§ **THE TASK**
Find the line containing "The width and". Retype it and every later line of the records exactly, leaving out pictures.

(Saved entries)
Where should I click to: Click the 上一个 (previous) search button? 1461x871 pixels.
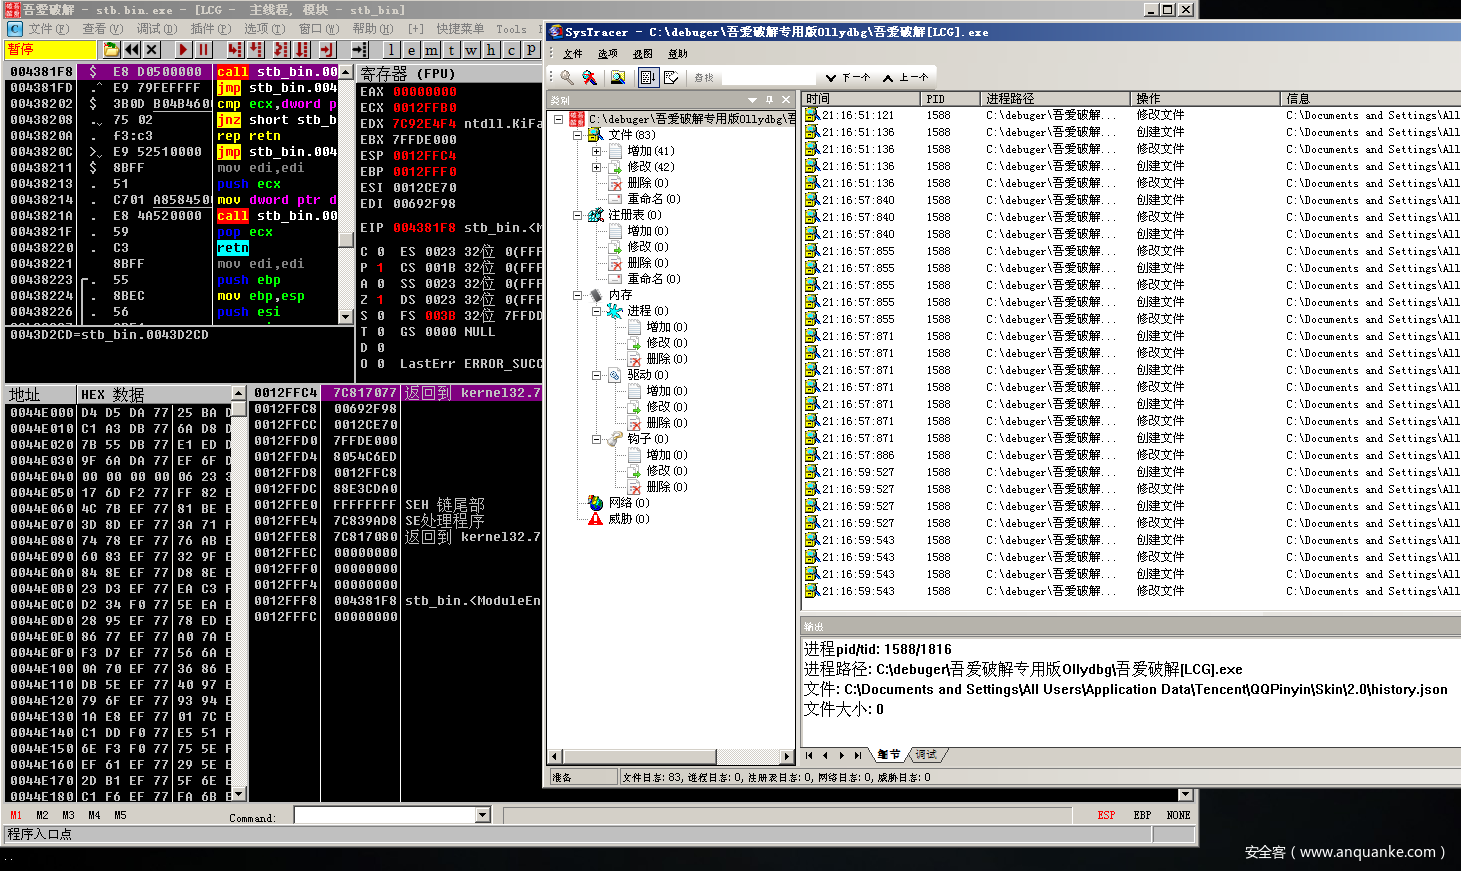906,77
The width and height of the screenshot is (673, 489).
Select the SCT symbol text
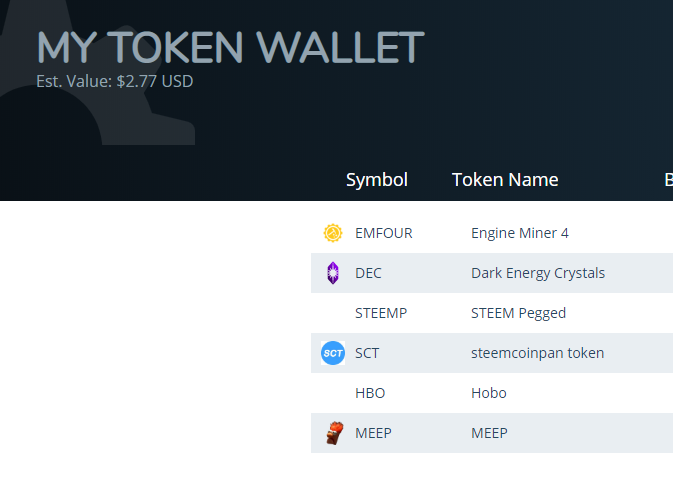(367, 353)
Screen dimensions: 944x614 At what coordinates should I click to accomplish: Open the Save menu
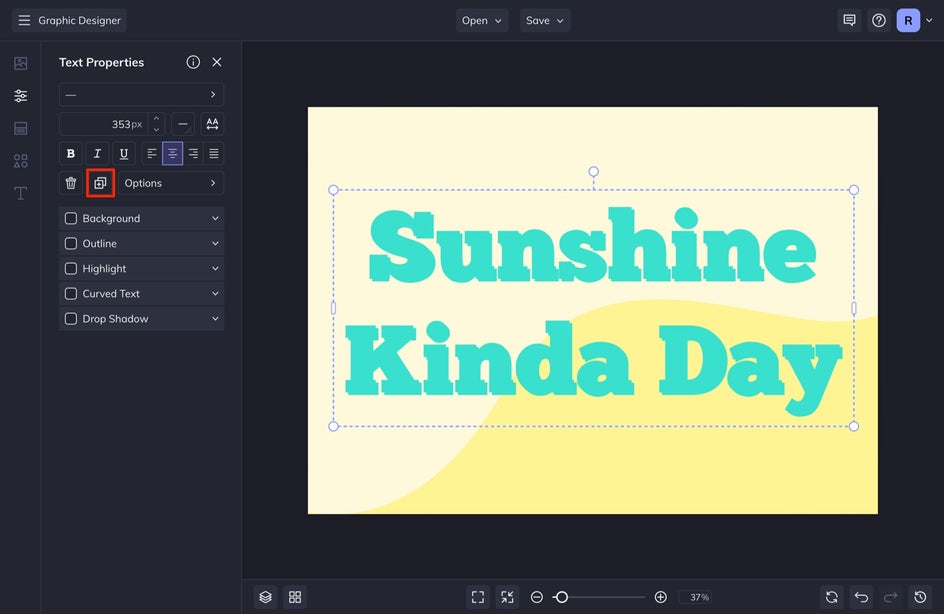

§ **RESPONSE**
The width and height of the screenshot is (673, 489).
Select the SCT symbol text
(367, 353)
Screen dimensions: 944x614 At what coordinates should I click to accomplish: Open the Save menu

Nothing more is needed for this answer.